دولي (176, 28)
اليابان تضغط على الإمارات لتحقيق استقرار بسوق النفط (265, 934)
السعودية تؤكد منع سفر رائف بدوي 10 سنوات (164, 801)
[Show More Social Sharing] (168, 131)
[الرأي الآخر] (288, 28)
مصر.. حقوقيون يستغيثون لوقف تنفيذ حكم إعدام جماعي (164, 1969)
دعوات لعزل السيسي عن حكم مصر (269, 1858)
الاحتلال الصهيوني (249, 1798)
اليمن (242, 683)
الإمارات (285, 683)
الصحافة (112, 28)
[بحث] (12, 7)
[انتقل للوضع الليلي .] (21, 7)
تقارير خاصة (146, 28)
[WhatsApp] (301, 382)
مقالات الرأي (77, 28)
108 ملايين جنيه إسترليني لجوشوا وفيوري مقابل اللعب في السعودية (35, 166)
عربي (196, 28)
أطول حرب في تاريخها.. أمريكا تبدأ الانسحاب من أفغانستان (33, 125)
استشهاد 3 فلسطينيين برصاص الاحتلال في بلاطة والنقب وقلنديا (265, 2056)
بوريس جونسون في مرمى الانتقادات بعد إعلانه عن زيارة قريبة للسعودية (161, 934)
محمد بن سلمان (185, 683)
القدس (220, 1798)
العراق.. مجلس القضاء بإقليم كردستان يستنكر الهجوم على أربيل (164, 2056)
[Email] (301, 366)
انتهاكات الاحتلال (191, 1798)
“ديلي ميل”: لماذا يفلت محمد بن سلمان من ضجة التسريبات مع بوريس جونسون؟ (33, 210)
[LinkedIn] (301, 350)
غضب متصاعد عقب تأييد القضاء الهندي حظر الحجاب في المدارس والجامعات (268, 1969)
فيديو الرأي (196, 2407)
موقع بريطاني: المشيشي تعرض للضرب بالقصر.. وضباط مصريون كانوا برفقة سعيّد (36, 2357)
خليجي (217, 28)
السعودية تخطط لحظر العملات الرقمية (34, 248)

________

> **ACTIVITY**:
Only the lines holding the string "الإمارات" are needed; copy each of them from the material above.

> **SOLUTION FOR THIS EXERCISE**:
اليابان تضغط على الإمارات لتحقيق استقرار بسوق النفط (265, 934)
الإمارات (285, 683)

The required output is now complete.